**Задания:**
#1 Согласно фрагменту, в каком году исследовательский центр в Дубне стал первым рассекреченным центром ядерной физики?
#2 Изложите суть фрагмента в двух предложениях.

╭─ Фрагмент текста

Много лет спустя Ольшанский задал сам себе вопрос: был ли он вполне честен? Подобное умонастроение, в котором вера в социализм совмещалась с неприятием разрыва между словом и делом, было характерно для советских партийных интеллигентов рубежа 1950–1960-х годов. Коммунизм оставался позитивной идеей, символом счастливой и безопасной жизни, материального изобилия. Многие послевоенные интеллигенты, не закрывая глаза на реальность, продолжали оставаться приверженцами социалистических ценностей и коллективистских проектов. Такую же двойственность испытывал работник центрального партийного аппарата Анатолий Черняев. Весной 1961 года он вернулся в Москву из Праги, где работал в редакции журнала международного коммунистического движения «Проблемы мира и социализма». В среде его друзей, интеллектуалов и художников, никто не говорил о том, что «мы догоним и перегоним Америку и сможем построить все то, что обещает хрущевская программа». И все же внутренняя убежденность в том, что революция 1917 года открыла новую главу в истории мира, заставляла его «желать успеха Хрущеву»[394]. Юрий Тимофеев, хозяин московского неформального «салона» начала 1950-х годов, друг многих писателей и художников, продолжал относиться к коммунизму без обычной для него иронии. Своей маленькой дочери он говорил, что наступит день, когда она будет гордиться своей страной, сумевшей осуществить великий эксперимент[395].

В конечном счете хрущевский курс и эффект спутника определили формирование молодой интеллигенции в социалистическом духе. Это не означало их «примирения с историей» тридцатых годов, ими двигали не слепой бездумный оптимизм и не страх остаться лишним на празднестве новой жизни. Главенствующим в интеллигентском сознании было представление о том, что существующий порядок должен быть не разрушен и отброшен как тупиковый, а реформирован и преобразован. Еще была вера в то, что реформированный Советский Союз, освободившись от темного сталинского наследия, сможет стать подлинным авангардом для «прогрессивного человечества», а не только великой мировой державой, построенной на страхе и силе. Двойственность этого «коммунистического реформизма», смесь горького знания о прошлом и обращенного в будущее оптимизма, наряду с зарождающимся свободомыслием, ярче всего проявлялась у тех групп молодой советской интеллигенции, которые оказались в эпицентре нового интеллектуально-культурного брожения: ученых и журналистов.

ОПТИМИСТЫ ОТ НАУКИ

Ученые на рубеже 1960-х годов оказались группой, чье влияние на общество и культурную жизнь намного превышало их профессиональную компетенцию. Преклонение перед наукой было характерно для общественного мнения Советской России и до пятидесятых годов, но именно конец этого десятилетия стал ее триумфальным апогеем[396]. Это преклонение во многом определило ход и исход хрущевского курса. Исследовательский центр в Дубне, в пятидесяти километрах от Москвы, стал в 1956 году первым рассекреченным центром ядерной физики и привлекал к себе огромное общественное внимание. Он стал окном в советскую программу «мирного атома»; работавшие там физики пытались создать эффект устойчивой плазмы, что дало бы человечеству вечный источник энергии. Такая задача идеально укладывалась в официальную советскую формулу коммунизма: «советская власть плюс электрификация». Журналисты писали о гигантском циклотроне, самом большом в мире, запущенном в Дубне в 1957 году, как о решающем инструменте будущего коммунистического изобилия[397]. А в следующем году, в то же время, когда советская пресса покрывала позором и проклятьями Пастернака и его Нобелевскую премию по литературе, «Правда» с восторгом писала о советских физиках Игоре Тамме, Илье Франке и Павле Чернякове, ставших лауреатами Нобелевской премии по физике. Периодически в газетах появлялись скупые сообщения о присуждении государственных наград группе засекреченных ученых «за достижения и вклад в укрепление обороны страны»[398].

╰─
╭─ Исходные данные

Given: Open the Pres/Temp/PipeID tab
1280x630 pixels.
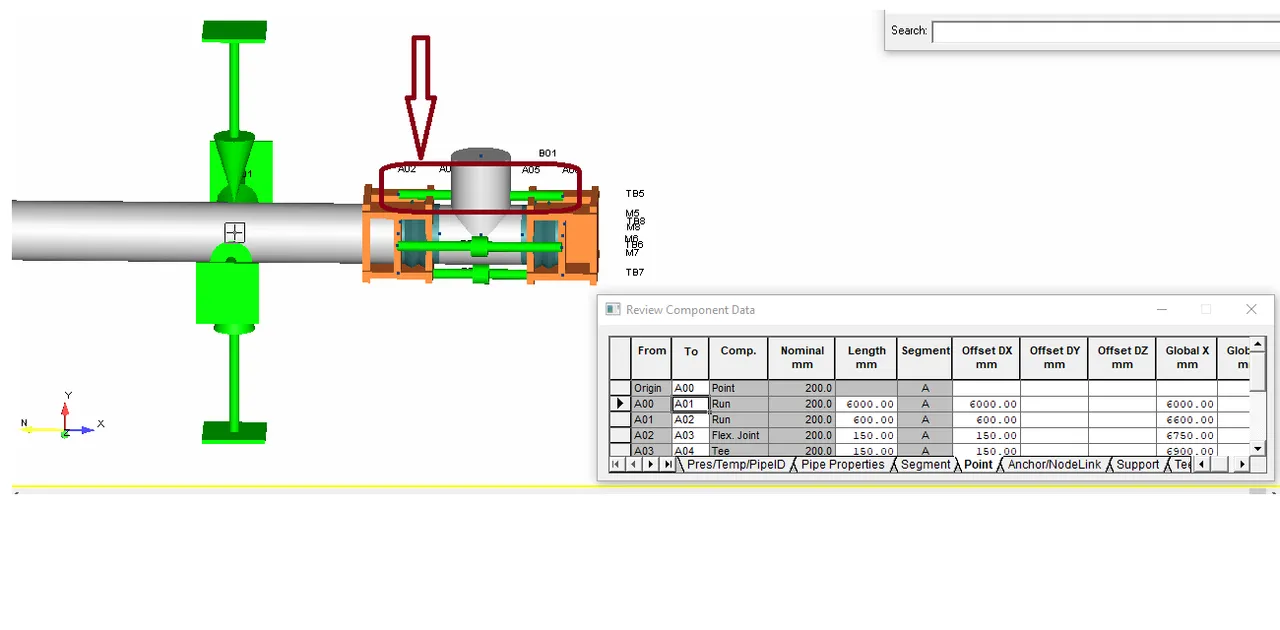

╰─

**Решения заданий:**
#1 В 1956 году.

#2 На рубеже 1950–1960-х годов многие советские интеллигенты видели реальность, но сохраняли веру в социализм и считали, что существующий порядок нужно не разрушить, а реформировать. В это время ученые приобрели огромное общественное влияние, а достижения советской науки, например работу центра ядерной физики в Дубне, связывали с будущим коммунистическим изобилием.